The discovery in the Stelvio National Park was astonishing as the number of footprints in approximately five kilometers (three miles) was approximately 20,000, and the location was also astonishing. swiss The range, once a prehistoric coastal region, had never been found before, experts said.
“This time reality has really overtaken imagination,” said Milan paleontologist Cristiano Dal Sasso. natural History MuseumAfter searching for them, the first call came from wildlife photographer Elio Della Ferreira.
The dinosaur prints are believed to have been made by long-necked, bipedal herbivores that stood up to 10 meters (33 feet) long and weighed up to four tons, similar to Plateosaurus, Dal Sasso said. Some tracks were 40 centimeters wide, with claws visible.

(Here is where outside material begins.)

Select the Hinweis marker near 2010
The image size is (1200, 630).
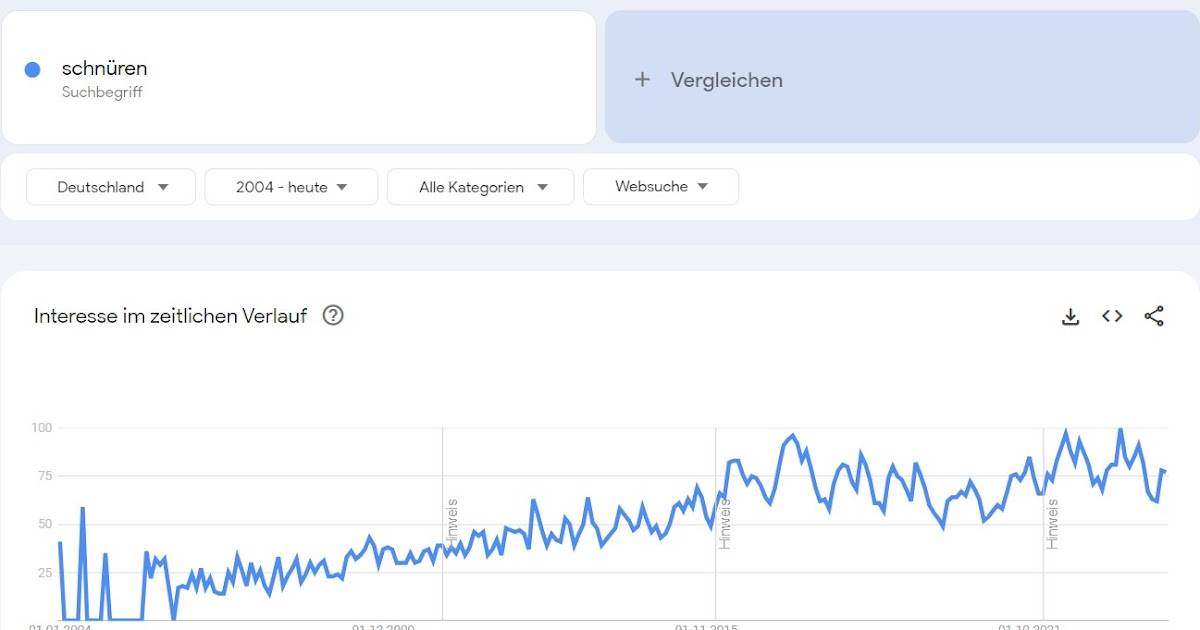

The footprints indicate that dinosaurs traveled in herds and that they sometimes stopped in circular structures, possibly as a protective measure.
“There are very clear traces of individuals who walked at a slow, quiet, calm rhythmic pace, without running,” Dal Sasso said at a news conference.

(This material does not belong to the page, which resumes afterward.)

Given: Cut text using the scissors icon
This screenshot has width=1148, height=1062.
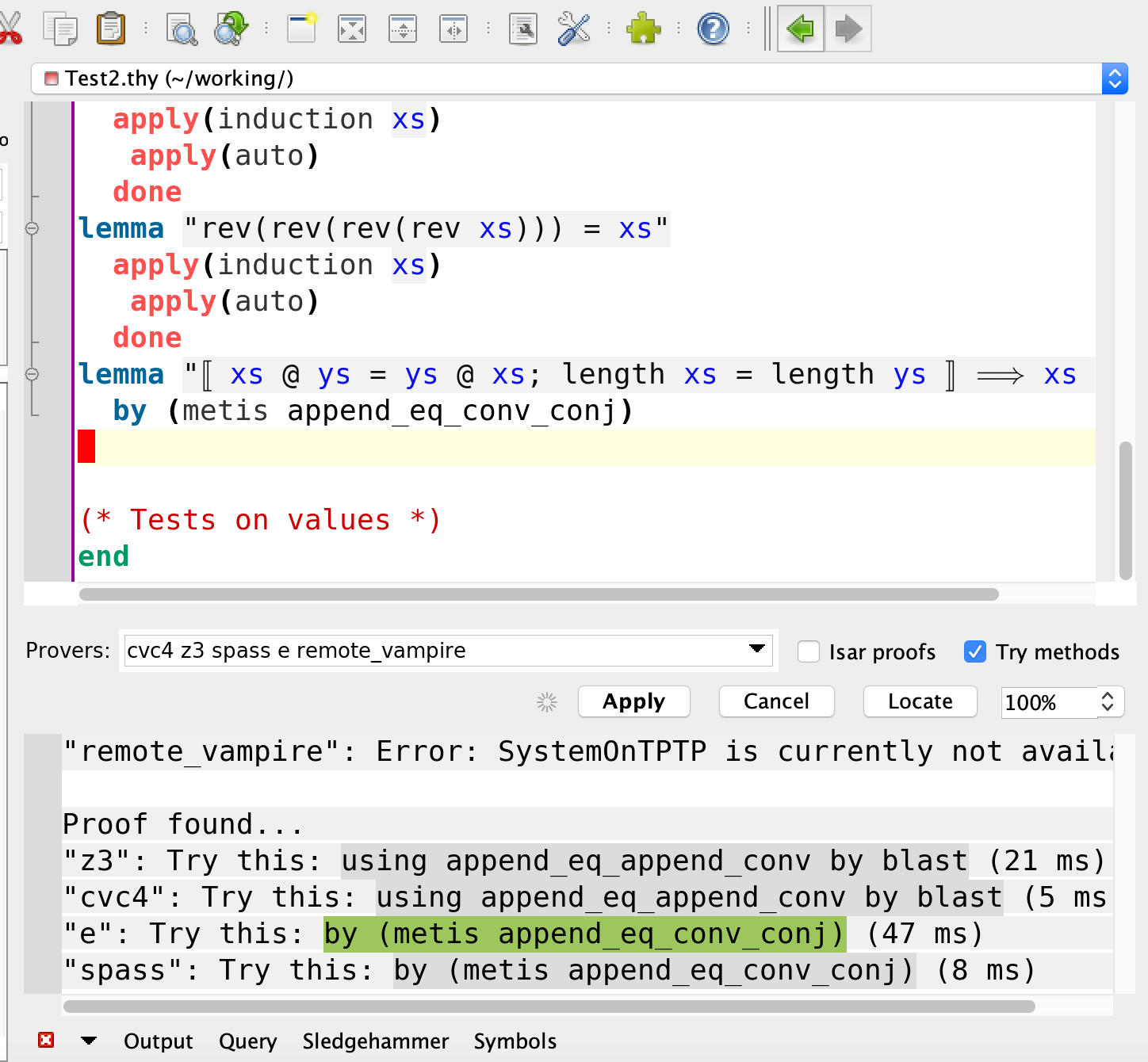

These tracks were discovered by Della Ferreira, who was out to photograph deer and vultures in September, when his camera was trained on a vertical wall about 600 meters (about 2,000 ft) above the nearest road.

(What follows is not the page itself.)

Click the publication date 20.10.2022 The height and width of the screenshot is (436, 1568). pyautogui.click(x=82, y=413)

This location, about 2,400 to 2,800 meters (7,900–9,200 ft) above sea level, on a north-facing wall that is mostly in shadow, yielded the footprints, Dal Sasso said, although in plain sight, making them particularly difficult to identify without a very strong lens.
Della Fera said that something strange caught his eye, and he climbed with some difficulty a steep rock wall to take a closer look.
“The great surprise was not in the discovery of footprints, but in the discovery of such a large quantity,” Della Ferrara said. “There are literally thousands of prints there, more or less well preserved.”
The entrance to the park, where the print was discovered, is located just two kilometers (one mile) from the mountain town of Bormio, where men’s alpine skiing will be held during the Feb. 6-22 Games.
The regional governor of Lombardy, Attilio Fontana, praised the discovery as a “gift for the Olympics”, even though the site is too remote for access in winter, and eventual public access is not planned.